**Exercise materials**.
begin
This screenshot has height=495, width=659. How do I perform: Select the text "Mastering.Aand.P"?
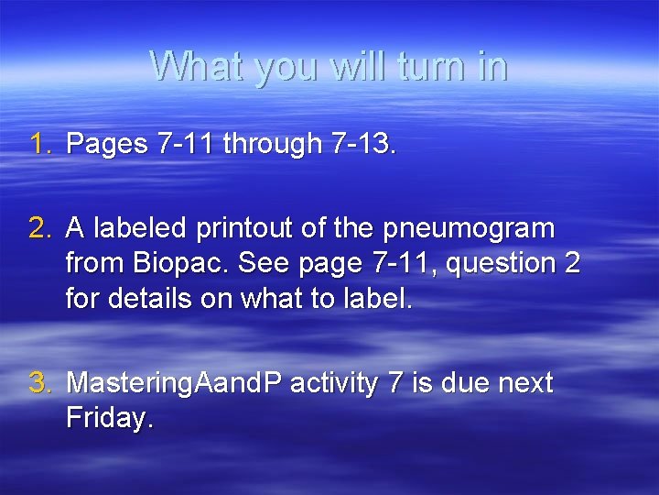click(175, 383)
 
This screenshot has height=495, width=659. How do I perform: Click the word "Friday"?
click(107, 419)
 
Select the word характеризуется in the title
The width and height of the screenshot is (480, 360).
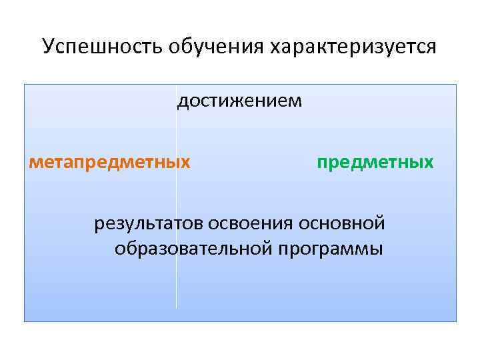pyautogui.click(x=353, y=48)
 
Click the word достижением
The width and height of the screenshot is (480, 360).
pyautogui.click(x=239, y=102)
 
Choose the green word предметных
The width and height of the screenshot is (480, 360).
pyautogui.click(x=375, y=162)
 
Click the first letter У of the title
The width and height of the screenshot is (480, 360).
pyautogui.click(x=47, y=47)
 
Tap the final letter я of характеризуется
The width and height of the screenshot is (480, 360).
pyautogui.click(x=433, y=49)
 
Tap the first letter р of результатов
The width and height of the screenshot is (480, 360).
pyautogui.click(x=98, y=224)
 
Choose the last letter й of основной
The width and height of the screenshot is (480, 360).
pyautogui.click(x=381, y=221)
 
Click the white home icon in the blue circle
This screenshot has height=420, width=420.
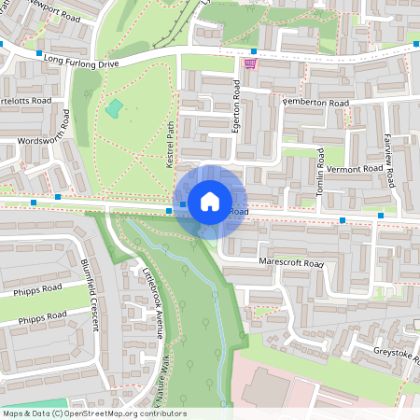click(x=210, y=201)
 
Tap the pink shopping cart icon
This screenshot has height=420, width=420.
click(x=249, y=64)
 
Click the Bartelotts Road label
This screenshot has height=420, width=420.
end
begin
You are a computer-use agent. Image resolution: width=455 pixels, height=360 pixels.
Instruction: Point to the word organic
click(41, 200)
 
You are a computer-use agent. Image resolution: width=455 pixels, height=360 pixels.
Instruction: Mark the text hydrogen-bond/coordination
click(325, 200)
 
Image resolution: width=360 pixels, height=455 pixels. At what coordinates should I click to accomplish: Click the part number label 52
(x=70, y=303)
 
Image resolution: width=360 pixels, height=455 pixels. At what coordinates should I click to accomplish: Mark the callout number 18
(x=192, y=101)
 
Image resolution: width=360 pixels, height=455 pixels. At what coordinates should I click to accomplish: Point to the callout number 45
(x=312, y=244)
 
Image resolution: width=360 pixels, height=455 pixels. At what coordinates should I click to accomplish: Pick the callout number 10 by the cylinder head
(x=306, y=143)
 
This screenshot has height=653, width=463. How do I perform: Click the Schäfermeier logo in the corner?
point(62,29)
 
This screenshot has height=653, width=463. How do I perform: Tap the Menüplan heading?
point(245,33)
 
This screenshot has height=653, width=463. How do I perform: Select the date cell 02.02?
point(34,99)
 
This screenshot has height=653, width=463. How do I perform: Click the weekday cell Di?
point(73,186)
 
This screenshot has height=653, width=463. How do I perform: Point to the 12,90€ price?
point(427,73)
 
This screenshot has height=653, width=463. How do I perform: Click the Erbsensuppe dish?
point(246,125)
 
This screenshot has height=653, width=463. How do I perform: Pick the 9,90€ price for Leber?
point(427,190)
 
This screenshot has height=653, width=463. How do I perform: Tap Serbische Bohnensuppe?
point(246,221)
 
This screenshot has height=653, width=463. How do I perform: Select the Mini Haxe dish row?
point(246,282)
end
begin
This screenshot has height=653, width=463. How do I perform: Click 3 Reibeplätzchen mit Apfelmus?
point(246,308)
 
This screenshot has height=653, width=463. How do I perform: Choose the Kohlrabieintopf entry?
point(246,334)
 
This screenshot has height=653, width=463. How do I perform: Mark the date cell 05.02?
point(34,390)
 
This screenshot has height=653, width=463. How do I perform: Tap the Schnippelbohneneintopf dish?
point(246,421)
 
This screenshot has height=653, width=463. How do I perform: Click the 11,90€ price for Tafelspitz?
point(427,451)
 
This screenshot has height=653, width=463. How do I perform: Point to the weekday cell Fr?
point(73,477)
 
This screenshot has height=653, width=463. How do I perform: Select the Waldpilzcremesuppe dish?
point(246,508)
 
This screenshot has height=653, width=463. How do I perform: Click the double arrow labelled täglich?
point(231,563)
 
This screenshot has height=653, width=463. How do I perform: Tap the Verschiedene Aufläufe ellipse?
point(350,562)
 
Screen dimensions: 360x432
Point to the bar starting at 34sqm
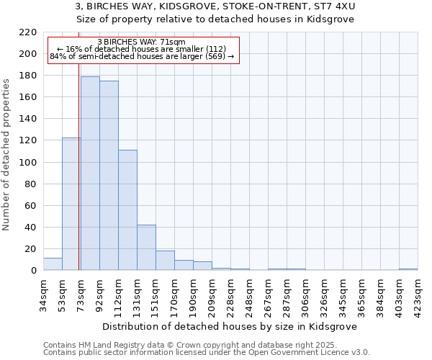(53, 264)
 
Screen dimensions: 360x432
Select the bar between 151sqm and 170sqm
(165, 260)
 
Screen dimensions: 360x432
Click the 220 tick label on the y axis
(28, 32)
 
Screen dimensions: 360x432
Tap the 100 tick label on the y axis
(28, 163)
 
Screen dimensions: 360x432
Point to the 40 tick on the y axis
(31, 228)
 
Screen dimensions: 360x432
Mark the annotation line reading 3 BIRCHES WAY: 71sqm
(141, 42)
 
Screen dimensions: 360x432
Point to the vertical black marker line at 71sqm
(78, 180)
end
**What you need to do**. In the listing, from the line containing "the Menüplan heading?" through the line containing "point(73,186)", inclusive, change "How do I perform" to "How can I do" and reproduce only those lines with nothing else altered.

**Answer to this problem**.
This screenshot has height=653, width=463. How can I do: Tap the Menüplan heading?
point(245,33)
 
This screenshot has height=653, width=463. How can I do: Select the date cell 02.02?
point(34,99)
 
This screenshot has height=653, width=463. How can I do: Click the weekday cell Di?
point(73,186)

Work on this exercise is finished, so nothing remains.